In desperation, we off-loaded the sledges, laid a depot and took on with us only the barest essentials, just enough for one night's camp. It was a risk, the only time during the whole journey that we took such a risk. But it paid off. With the lighter sledges we made faster progress, and after about three hours estimated that we must surely be at the Pole, possibly even beyond it. So we stopped, set up our tents, and did a final fix which put us at 89159' N, one mile south of the North Pole on longitude 180. In other words, we'd crossed the Pole about a mile back along our tracks. But the drift was now with us, so we must surely cross the Pole a second time as we drifted overnight. We got into our sleeping-bags and fell asleep.

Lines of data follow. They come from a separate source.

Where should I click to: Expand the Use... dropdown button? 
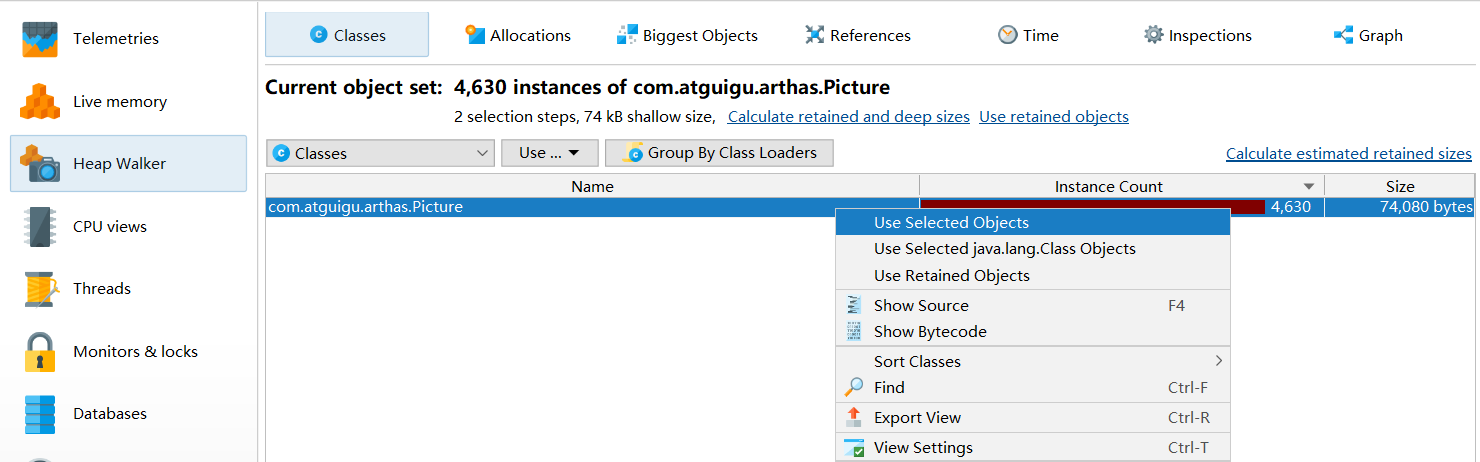pos(549,153)
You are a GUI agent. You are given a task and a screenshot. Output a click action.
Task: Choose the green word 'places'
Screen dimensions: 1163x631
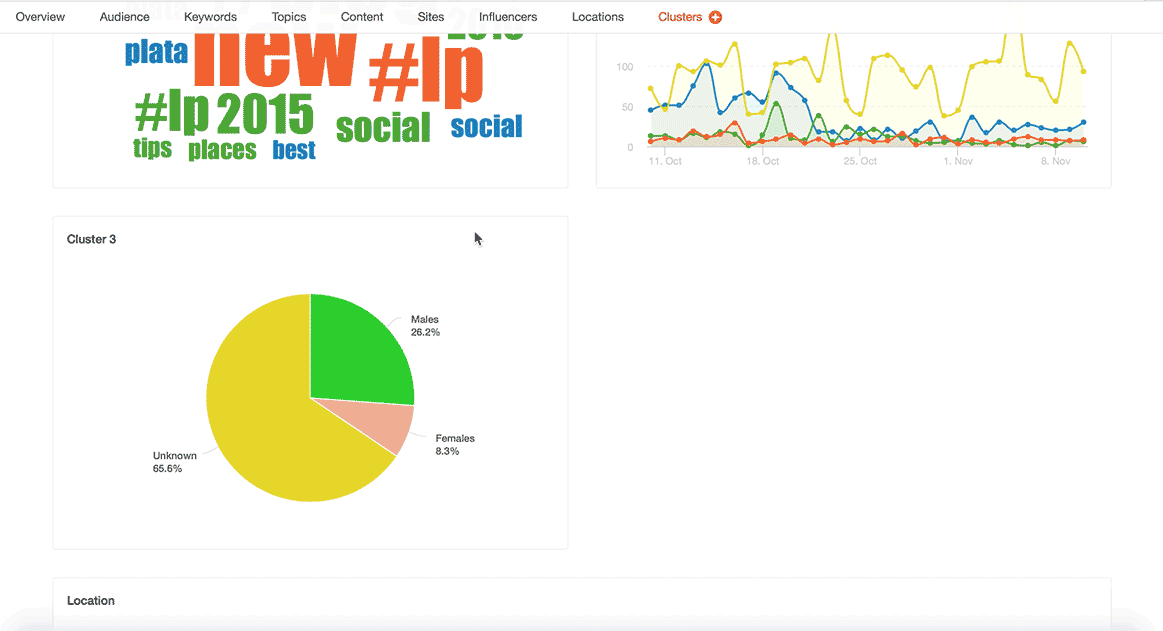[222, 150]
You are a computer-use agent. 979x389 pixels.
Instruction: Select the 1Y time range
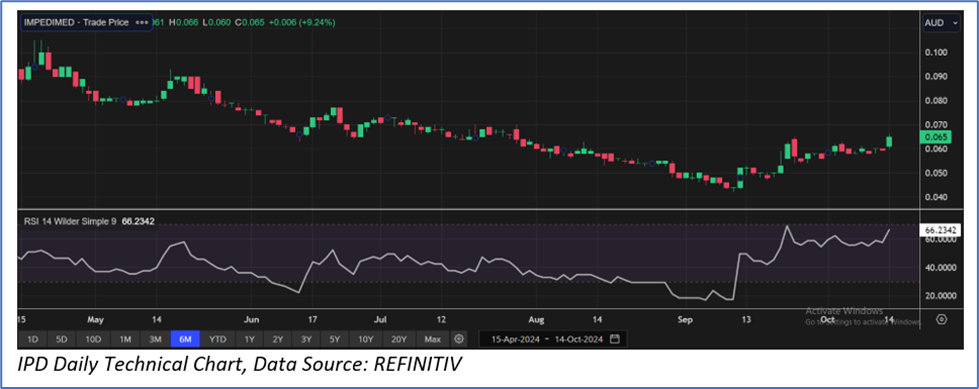(x=249, y=339)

The pad marks of thirty-five Eskimo huskies, the broad tracks of four heavy Eskimo-type sledges, and the four sets of human footprints which had approached the North Pole and halted one mile beyond it on the morning of Easter Sunday, 1969, no longer mark the spot where we took our final sun shots and snatched a few hours' rest. For even while we were sleeping, our camp was slowly drifting; and the Pole, by the time we had reloaded our sledges a few hours later and set course for the island of Spitzbergen, lay north in a different direction.
It had been an elusive spot to find and fix. At the North Pole, two separate sets of meridians meet and all directions are south. The temperature was minus 351 Fahrenheit. The wind was from the south-west, or was it from the north-east? It was Sunday, or was it Saturday? Maybe it was Monday. It was a confusing place to be - a place which lay on our course from Barrow to Spitzbergen and which had taken us 408 days to reach.

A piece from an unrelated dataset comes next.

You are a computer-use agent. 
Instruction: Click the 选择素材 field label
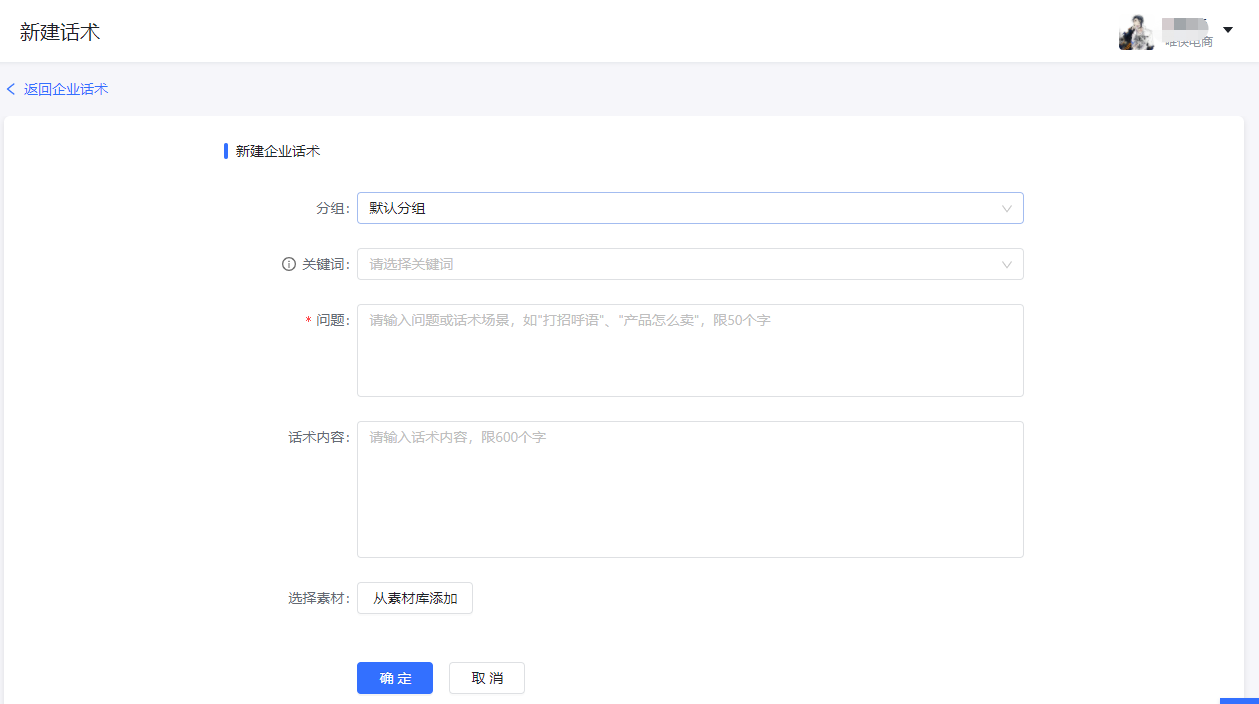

Trying to set foot upon it had been like trying to step on the shadow of a bird that was circling overhead. The surface across which we were moving was itself a moving surface on a planet that was spinning about an axis. We were standing approximately on that axis, asleep on our feet, dog tired and hungry. Too tired to celebrate our arrival on the summit of this super-mountain around which the sun circles almost as though stuck in a groove.
We set up our camera and posed for some pictures - thirty-six shots at different exposures. We tried not to look weary, tried not to look cold. We tried only to huddle, four fur-clad figures, in a pose that was vaguely familiar - for what other proof of the attainment could we bring back than a picture posed in this way?